Stored data

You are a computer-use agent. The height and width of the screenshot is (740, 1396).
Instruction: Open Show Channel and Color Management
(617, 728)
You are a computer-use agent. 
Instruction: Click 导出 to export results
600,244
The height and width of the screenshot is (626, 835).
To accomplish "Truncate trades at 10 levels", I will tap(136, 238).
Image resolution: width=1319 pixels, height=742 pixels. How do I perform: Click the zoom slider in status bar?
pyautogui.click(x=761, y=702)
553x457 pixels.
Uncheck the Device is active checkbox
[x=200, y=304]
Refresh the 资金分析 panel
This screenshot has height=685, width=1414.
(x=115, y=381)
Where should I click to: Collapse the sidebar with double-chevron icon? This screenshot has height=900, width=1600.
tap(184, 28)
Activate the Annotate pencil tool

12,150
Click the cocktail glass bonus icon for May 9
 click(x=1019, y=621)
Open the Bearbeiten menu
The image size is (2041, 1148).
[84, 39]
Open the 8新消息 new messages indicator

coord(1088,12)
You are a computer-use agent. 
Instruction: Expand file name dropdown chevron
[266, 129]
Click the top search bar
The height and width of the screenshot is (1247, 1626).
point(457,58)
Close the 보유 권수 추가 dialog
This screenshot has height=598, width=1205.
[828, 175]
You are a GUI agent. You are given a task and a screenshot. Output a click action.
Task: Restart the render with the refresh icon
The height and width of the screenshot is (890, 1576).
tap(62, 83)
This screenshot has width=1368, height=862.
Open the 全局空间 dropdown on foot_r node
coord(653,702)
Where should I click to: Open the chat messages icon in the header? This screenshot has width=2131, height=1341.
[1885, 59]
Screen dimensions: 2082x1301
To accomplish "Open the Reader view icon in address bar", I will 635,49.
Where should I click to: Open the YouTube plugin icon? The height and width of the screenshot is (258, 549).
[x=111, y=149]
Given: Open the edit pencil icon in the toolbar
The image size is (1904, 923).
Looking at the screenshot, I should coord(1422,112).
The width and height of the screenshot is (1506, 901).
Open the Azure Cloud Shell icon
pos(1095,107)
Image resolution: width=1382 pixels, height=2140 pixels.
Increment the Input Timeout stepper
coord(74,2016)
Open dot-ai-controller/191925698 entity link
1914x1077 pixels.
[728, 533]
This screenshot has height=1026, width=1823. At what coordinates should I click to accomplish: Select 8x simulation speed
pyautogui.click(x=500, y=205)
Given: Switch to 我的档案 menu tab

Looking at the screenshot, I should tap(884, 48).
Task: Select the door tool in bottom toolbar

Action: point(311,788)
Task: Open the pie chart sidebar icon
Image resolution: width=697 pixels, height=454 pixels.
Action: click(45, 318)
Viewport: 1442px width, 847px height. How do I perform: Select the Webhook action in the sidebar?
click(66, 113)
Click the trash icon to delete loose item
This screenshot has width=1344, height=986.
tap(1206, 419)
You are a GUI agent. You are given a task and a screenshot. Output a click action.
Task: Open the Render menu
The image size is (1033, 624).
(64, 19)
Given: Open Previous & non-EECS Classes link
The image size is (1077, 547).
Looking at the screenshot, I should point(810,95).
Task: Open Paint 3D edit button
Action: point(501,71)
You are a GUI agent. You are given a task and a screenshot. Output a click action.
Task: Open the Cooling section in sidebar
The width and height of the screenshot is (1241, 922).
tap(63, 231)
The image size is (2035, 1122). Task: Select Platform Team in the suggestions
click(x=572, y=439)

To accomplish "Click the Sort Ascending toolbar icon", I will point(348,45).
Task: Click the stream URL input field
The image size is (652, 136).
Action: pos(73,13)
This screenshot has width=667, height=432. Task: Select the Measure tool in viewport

YOUR TASK: Copy the records above exactly, leaving nothing out.

OUTPUT OF THE TASK:
You are a computer-use agent. The height and width of the screenshot is (740, 1396).
Instruction: Open Show Channel and Color Management
(617, 728)
You are a computer-use agent. 
Instruction: Click 导出 to export results
600,244
The height and width of the screenshot is (626, 835).
To accomplish "Truncate trades at 10 levels", I will tap(136, 238).
Image resolution: width=1319 pixels, height=742 pixels. How do I perform: Click the zoom slider in status bar?
pyautogui.click(x=761, y=702)
553x457 pixels.
Uncheck the Device is active checkbox
[x=200, y=304]
Refresh the 资金分析 panel
This screenshot has height=685, width=1414.
(x=115, y=381)
Where should I click to: Collapse the sidebar with double-chevron icon? This screenshot has height=900, width=1600.
tap(184, 28)
Activate the Annotate pencil tool

12,150
Click the cocktail glass bonus icon for May 9
 click(x=1019, y=621)
Open the Bearbeiten menu
The image size is (2041, 1148).
[84, 39]
Open the 8新消息 new messages indicator

coord(1088,12)
You are a computer-use agent. 
Instruction: Expand file name dropdown chevron
[266, 129]
Click the top search bar
The height and width of the screenshot is (1247, 1626).
point(457,58)
Close the 보유 권수 추가 dialog
This screenshot has height=598, width=1205.
[828, 175]
You are a GUI agent. You are given a task and a screenshot. Output a click action.
Task: Restart the render with the refresh icon
The height and width of the screenshot is (890, 1576).
tap(62, 83)
This screenshot has width=1368, height=862.
Open the 全局空间 dropdown on foot_r node
coord(653,702)
Where should I click to: Open the chat messages icon in the header? This screenshot has width=2131, height=1341.
[1885, 59]
Screen dimensions: 2082x1301
To accomplish "Open the Reader view icon in address bar", I will 635,49.
Where should I click to: Open the YouTube plugin icon? The height and width of the screenshot is (258, 549).
[x=111, y=149]
Given: Open the edit pencil icon in the toolbar
The image size is (1904, 923).
Looking at the screenshot, I should coord(1422,112).
The width and height of the screenshot is (1506, 901).
Open the Azure Cloud Shell icon
pos(1095,107)
Image resolution: width=1382 pixels, height=2140 pixels.
Increment the Input Timeout stepper
coord(74,2016)
Open dot-ai-controller/191925698 entity link
1914x1077 pixels.
[728, 533]
This screenshot has height=1026, width=1823. At what coordinates should I click to accomplish: Select 8x simulation speed
pyautogui.click(x=500, y=205)
Given: Switch to 我的档案 menu tab

Looking at the screenshot, I should tap(884, 48).
Task: Select the door tool in bottom toolbar

Action: point(311,788)
Task: Open the pie chart sidebar icon
Image resolution: width=697 pixels, height=454 pixels.
Action: click(45, 318)
Viewport: 1442px width, 847px height. How do I perform: Select the Webhook action in the sidebar?
click(66, 113)
Click the trash icon to delete loose item
This screenshot has width=1344, height=986.
tap(1206, 419)
You are a GUI agent. You are given a task and a screenshot. Output a click action.
Task: Open the Render menu
The image size is (1033, 624).
(64, 19)
Given: Open Previous & non-EECS Classes link
The image size is (1077, 547).
Looking at the screenshot, I should point(810,95).
Task: Open Paint 3D edit button
Action: point(501,71)
You are a GUI agent. You are given a task and a screenshot. Output a click action.
Task: Open the Cooling section in sidebar
The width and height of the screenshot is (1241, 922).
tap(63, 231)
The image size is (2035, 1122). Task: Select Platform Team in the suggestions
click(x=572, y=439)

To accomplish "Click the Sort Ascending toolbar icon", I will point(348,45).
Task: Click the stream URL input field
The image size is (652, 136).
Action: pos(73,13)
This screenshot has width=667, height=432. Task: Select the Measure tool in viewport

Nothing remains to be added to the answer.